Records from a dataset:
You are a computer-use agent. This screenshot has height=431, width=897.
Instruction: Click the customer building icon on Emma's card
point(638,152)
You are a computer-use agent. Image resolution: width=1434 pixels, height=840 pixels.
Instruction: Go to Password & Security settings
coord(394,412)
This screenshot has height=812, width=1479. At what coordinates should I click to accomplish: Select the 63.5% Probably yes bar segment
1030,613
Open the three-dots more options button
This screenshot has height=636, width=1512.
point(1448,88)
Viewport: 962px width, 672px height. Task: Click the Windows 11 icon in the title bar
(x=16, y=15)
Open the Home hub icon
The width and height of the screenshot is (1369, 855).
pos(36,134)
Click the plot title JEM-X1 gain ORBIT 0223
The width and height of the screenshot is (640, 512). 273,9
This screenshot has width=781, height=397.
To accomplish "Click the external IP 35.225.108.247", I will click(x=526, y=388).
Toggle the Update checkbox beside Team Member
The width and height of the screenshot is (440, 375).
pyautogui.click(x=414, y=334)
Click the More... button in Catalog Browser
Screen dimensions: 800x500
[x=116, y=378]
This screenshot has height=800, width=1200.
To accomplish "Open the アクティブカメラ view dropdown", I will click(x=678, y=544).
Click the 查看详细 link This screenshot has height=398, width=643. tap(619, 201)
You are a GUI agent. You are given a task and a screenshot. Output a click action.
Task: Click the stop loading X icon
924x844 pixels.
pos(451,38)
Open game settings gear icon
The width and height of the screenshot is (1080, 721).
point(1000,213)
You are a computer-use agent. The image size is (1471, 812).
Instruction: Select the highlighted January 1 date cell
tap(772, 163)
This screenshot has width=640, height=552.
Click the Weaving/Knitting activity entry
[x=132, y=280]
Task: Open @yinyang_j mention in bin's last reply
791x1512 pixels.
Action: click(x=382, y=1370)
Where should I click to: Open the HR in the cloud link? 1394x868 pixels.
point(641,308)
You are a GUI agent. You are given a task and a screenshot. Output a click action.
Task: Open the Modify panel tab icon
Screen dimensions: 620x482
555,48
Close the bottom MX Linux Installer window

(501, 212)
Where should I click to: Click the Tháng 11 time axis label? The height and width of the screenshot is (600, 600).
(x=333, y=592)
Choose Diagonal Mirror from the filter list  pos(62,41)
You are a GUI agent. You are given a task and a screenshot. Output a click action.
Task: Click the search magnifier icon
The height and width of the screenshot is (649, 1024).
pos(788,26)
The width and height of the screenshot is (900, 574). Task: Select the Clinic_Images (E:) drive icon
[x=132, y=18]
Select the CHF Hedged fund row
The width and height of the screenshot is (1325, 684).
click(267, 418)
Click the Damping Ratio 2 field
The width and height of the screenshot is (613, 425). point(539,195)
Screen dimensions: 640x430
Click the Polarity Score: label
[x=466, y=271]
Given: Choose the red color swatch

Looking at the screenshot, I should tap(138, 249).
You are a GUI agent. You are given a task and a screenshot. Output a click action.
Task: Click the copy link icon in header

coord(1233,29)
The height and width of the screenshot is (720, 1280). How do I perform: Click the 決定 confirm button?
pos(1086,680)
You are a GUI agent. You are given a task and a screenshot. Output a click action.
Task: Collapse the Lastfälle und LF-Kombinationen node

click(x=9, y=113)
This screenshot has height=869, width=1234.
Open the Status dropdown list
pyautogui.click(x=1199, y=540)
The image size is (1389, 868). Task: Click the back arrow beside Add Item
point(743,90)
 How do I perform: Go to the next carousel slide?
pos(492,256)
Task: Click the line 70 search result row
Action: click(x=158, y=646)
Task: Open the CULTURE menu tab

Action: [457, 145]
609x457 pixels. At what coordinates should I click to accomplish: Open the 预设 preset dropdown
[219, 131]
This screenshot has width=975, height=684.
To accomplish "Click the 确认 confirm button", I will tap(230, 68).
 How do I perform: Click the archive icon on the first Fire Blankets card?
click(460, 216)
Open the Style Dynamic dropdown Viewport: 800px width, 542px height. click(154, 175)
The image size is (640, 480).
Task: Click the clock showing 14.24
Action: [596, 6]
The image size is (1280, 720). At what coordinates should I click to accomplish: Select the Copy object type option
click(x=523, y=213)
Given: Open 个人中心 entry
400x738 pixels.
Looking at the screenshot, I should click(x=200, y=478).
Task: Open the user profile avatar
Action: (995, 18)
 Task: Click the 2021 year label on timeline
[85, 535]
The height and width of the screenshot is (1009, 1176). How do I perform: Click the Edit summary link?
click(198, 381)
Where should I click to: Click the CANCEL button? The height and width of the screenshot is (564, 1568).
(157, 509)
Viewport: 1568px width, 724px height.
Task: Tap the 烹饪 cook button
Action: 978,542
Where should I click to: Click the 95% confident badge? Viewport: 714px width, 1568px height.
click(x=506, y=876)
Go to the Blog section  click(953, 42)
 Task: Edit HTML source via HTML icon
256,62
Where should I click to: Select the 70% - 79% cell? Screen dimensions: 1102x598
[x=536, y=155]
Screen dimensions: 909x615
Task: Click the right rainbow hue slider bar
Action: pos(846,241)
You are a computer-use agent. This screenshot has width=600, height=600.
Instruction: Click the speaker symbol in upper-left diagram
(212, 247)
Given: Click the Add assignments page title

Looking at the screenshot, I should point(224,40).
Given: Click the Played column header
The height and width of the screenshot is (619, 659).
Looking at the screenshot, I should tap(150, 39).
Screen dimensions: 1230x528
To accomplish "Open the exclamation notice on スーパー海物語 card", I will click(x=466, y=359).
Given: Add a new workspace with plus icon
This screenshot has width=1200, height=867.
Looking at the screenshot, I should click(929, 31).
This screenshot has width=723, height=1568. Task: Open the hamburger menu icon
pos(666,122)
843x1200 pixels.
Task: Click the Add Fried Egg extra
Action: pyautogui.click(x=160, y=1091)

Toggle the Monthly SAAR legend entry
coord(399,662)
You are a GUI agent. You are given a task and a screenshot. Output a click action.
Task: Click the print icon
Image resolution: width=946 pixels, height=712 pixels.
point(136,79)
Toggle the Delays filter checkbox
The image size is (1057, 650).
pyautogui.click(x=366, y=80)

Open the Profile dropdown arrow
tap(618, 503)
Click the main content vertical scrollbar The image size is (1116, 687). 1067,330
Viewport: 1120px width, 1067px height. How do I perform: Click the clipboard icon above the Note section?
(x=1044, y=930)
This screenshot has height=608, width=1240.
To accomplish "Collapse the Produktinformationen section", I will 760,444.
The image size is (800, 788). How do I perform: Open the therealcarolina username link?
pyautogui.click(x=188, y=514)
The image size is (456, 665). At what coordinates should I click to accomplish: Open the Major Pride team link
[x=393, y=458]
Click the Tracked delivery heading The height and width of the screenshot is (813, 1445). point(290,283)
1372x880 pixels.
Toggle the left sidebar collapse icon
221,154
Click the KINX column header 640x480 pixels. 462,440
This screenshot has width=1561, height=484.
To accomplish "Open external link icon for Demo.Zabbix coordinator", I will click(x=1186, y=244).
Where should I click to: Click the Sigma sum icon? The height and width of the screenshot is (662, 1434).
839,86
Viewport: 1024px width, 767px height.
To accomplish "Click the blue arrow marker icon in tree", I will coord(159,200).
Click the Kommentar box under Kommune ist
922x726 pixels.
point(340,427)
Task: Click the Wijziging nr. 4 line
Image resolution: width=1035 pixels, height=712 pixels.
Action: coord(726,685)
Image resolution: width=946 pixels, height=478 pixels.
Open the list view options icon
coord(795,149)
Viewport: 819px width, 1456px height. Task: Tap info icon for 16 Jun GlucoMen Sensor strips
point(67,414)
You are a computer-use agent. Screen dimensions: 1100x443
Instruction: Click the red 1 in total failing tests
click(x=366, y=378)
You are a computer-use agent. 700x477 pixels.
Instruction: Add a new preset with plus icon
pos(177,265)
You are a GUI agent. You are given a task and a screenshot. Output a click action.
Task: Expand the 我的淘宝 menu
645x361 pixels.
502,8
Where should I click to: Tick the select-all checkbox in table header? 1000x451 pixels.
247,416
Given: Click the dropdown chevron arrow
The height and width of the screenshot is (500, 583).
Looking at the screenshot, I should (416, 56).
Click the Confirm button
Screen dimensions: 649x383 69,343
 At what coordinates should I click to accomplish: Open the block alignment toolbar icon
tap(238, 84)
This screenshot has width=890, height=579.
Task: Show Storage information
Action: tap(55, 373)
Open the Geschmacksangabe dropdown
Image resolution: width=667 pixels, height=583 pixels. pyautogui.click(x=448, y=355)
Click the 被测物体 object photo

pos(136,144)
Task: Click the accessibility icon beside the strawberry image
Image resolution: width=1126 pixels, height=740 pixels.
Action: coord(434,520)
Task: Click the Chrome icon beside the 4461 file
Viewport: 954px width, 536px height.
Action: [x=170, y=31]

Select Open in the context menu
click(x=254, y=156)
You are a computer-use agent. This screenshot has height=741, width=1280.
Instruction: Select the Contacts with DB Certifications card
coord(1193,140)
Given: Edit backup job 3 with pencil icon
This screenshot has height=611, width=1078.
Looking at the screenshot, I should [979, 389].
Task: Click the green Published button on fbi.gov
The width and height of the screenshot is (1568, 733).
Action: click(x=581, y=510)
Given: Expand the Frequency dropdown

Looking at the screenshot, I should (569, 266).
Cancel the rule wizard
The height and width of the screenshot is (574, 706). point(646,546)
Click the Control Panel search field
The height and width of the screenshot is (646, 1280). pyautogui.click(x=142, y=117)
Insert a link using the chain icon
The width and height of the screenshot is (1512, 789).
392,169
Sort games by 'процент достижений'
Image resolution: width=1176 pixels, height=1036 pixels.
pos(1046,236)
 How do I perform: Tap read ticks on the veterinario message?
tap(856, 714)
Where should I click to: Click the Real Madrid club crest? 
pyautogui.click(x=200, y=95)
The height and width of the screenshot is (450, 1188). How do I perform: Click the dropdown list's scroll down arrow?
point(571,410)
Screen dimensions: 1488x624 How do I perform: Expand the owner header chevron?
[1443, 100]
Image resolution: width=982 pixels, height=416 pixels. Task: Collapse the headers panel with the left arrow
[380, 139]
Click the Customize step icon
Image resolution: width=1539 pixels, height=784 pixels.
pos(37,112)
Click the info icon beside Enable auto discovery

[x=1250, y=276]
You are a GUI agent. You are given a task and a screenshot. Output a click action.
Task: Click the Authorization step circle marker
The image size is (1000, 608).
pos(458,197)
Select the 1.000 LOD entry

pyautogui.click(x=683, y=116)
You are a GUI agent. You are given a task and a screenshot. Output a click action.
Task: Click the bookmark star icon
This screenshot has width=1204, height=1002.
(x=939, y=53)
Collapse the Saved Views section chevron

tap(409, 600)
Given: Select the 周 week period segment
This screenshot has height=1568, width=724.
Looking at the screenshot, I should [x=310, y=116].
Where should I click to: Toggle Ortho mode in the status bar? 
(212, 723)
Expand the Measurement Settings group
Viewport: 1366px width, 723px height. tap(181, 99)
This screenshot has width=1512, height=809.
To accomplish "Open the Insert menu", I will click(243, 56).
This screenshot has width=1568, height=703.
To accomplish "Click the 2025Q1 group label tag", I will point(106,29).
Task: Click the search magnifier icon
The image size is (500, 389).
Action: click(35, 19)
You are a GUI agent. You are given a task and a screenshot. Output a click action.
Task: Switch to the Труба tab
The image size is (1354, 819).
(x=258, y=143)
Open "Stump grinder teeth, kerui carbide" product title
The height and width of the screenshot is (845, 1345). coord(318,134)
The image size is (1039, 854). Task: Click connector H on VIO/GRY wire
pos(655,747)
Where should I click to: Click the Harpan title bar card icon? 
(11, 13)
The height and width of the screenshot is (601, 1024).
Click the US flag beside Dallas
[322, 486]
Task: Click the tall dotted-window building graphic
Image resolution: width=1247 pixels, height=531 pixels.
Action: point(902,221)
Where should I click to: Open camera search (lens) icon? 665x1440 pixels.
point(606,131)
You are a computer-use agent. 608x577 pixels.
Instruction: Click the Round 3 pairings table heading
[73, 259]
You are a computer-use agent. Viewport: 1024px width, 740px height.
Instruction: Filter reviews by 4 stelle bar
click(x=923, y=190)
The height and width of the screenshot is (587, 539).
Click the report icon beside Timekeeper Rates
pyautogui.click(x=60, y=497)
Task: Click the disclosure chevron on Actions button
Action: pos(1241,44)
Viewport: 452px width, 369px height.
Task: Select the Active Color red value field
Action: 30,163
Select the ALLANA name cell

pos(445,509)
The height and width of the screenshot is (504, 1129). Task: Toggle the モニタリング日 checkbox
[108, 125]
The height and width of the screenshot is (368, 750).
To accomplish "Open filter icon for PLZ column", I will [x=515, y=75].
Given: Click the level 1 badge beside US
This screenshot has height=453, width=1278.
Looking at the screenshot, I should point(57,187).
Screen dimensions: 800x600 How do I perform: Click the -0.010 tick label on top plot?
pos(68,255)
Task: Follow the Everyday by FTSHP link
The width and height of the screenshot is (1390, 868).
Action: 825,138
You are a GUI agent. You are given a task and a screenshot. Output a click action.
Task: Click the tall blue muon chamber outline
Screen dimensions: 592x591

INSTRUCTIONS TO FOLLOW: Search the lines above for the string "computer" and copy each line that has it.

EXERCISE RESPONSE:
You are a computer-use agent. This screenshot has height=431, width=897.
You are a computer-use agent. Image resolution: width=1434 pixels, height=840 pixels.
You are a computer-use agent. The image size is (1471, 812).
You are a computer-use agent. This screenshot has width=600, height=600.
You are a computer-use agent. Screen dimensions: 1100x443
You are a computer-use agent. 700x477 pixels.
You are a computer-use agent. This screenshot has height=741, width=1280.
You are a computer-use agent. 608x577 pixels.
You are a computer-use agent. Viewport: 1024px width, 740px height.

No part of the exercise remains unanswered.